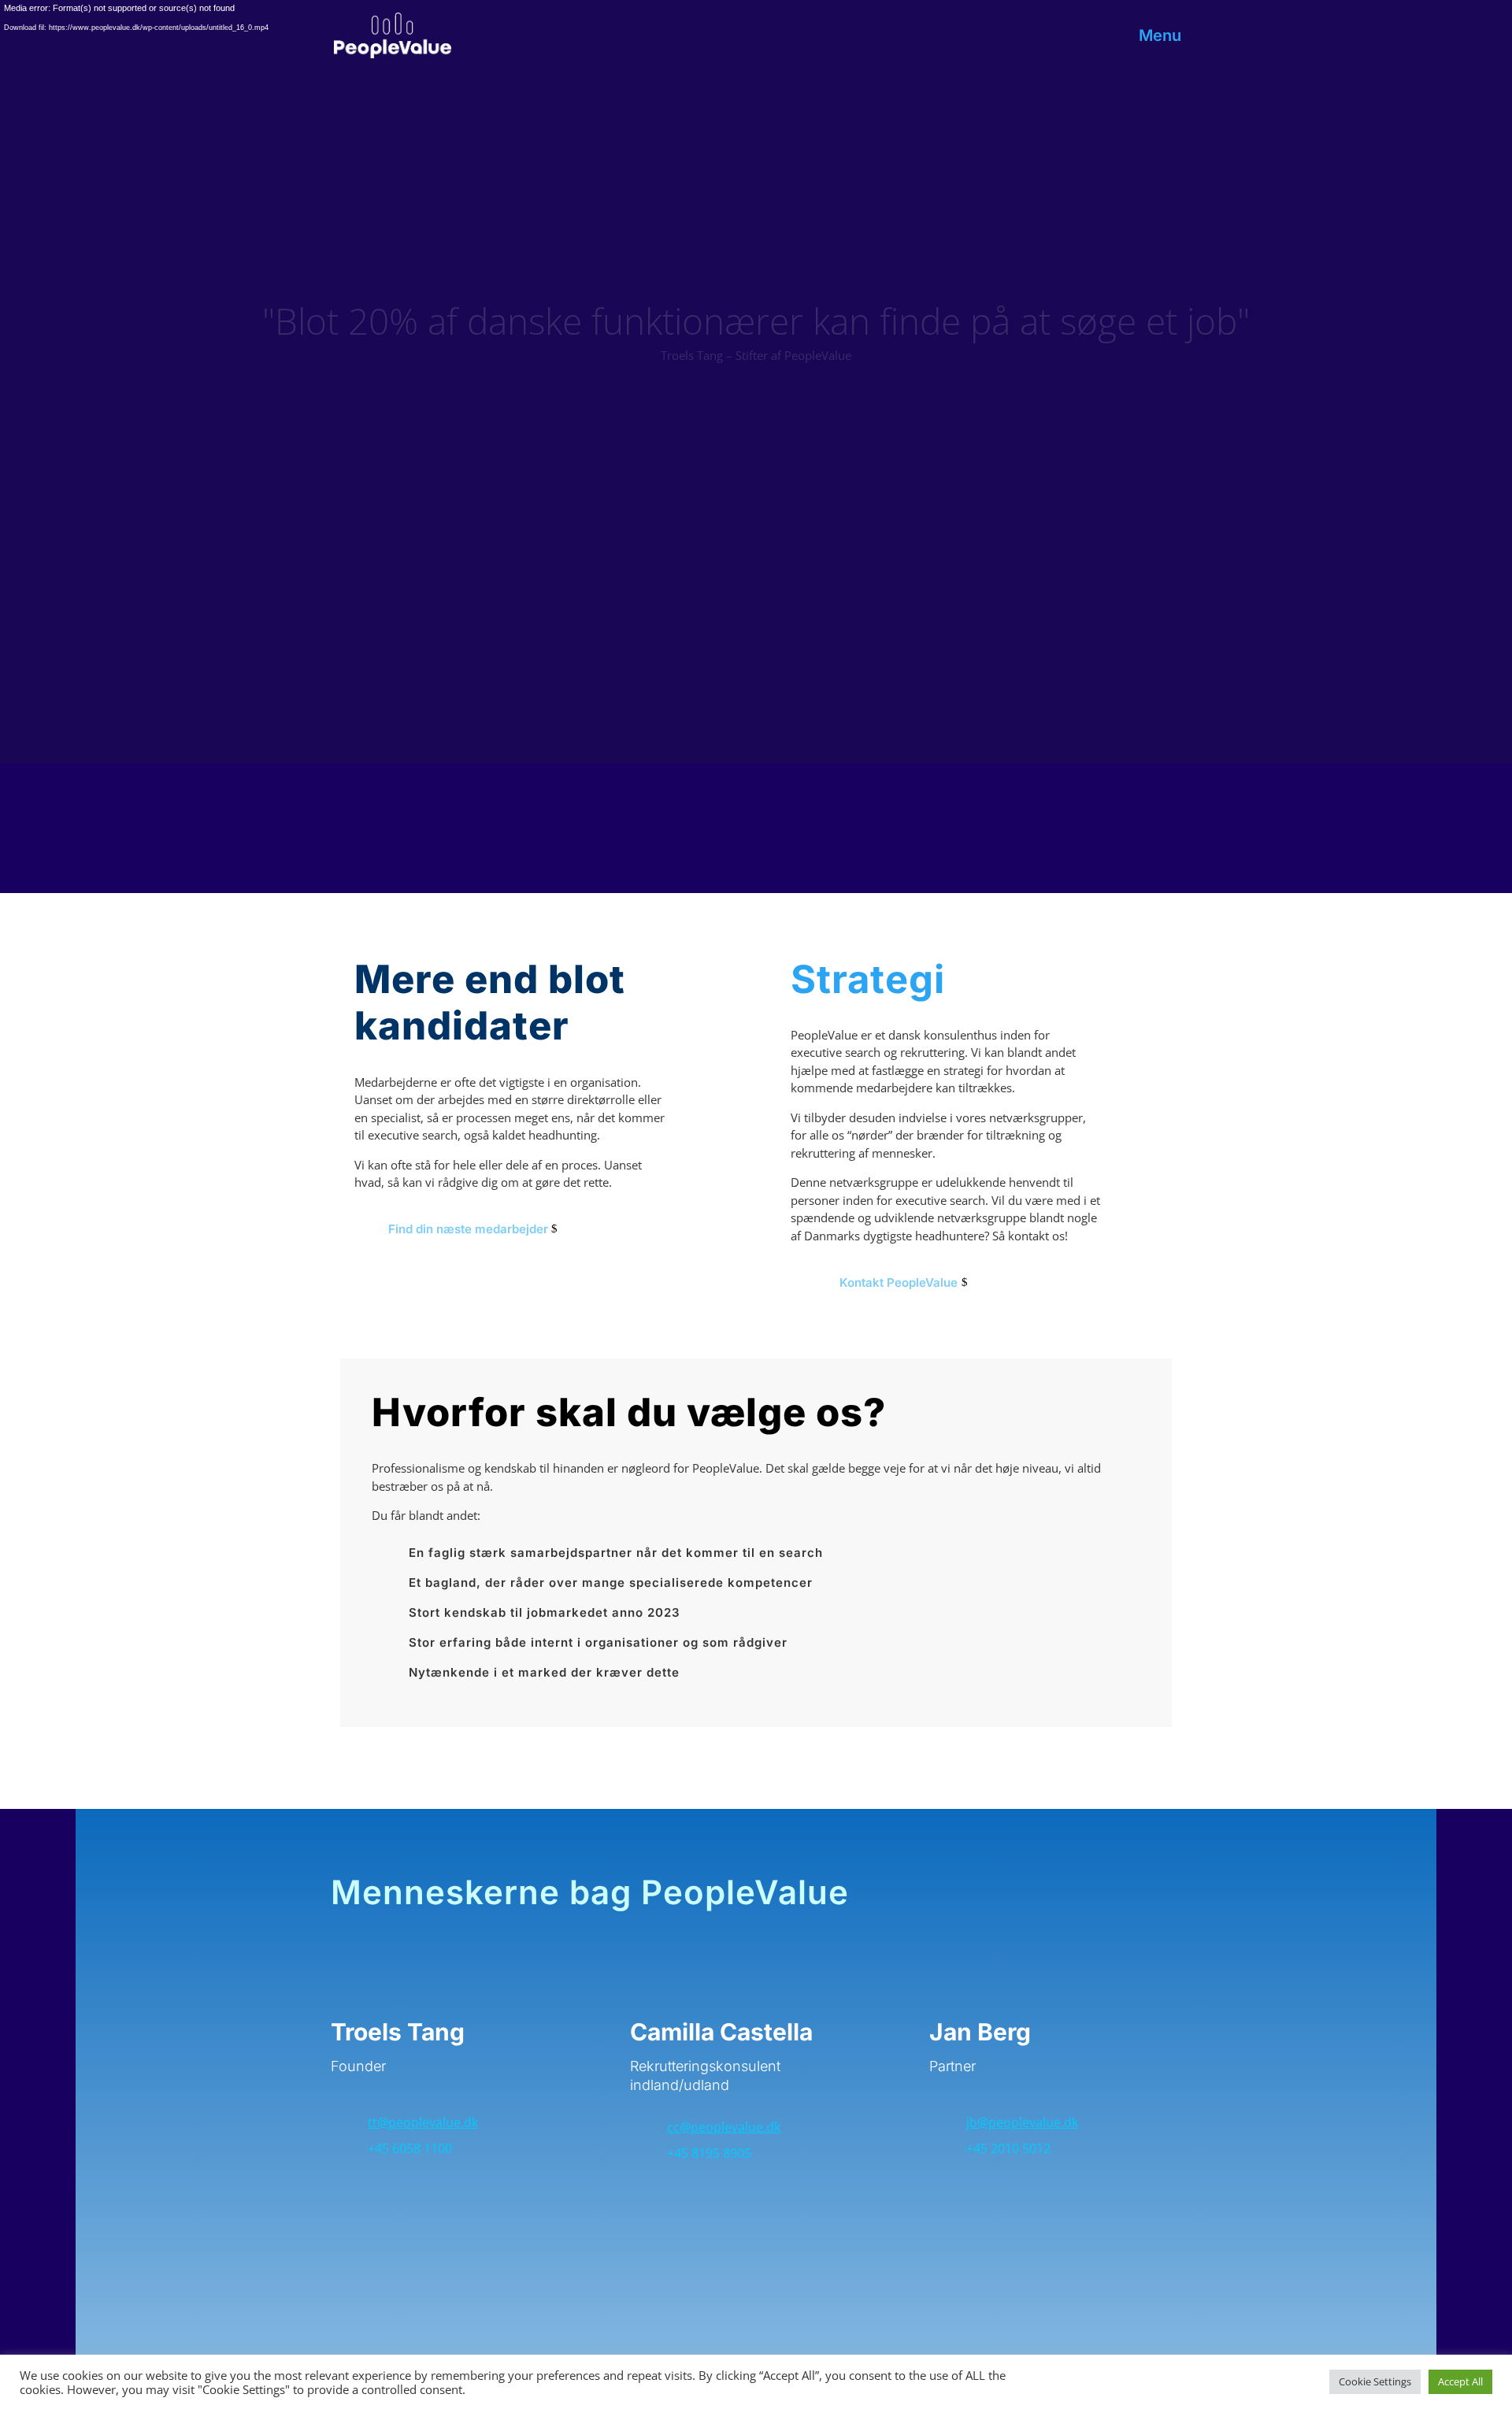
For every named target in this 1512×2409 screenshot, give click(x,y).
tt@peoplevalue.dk (423, 2122)
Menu (1160, 37)
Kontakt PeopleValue (898, 1282)
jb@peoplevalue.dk (1022, 2122)
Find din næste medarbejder (468, 1228)
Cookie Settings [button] (1375, 2381)
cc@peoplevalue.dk (723, 2127)
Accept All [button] (1460, 2381)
---
An exact copy of all the records, free of pictures, is the expected answer.

◆ Result of the task
For every named target in this 1512×2409 screenshot, give click(x,y).
tt@peoplevalue.dk (423, 2122)
Menu (1160, 37)
Kontakt PeopleValue (898, 1282)
jb@peoplevalue.dk (1022, 2122)
Find din næste medarbejder (468, 1228)
Cookie Settings [button] (1375, 2381)
cc@peoplevalue.dk (723, 2127)
Accept All [button] (1460, 2381)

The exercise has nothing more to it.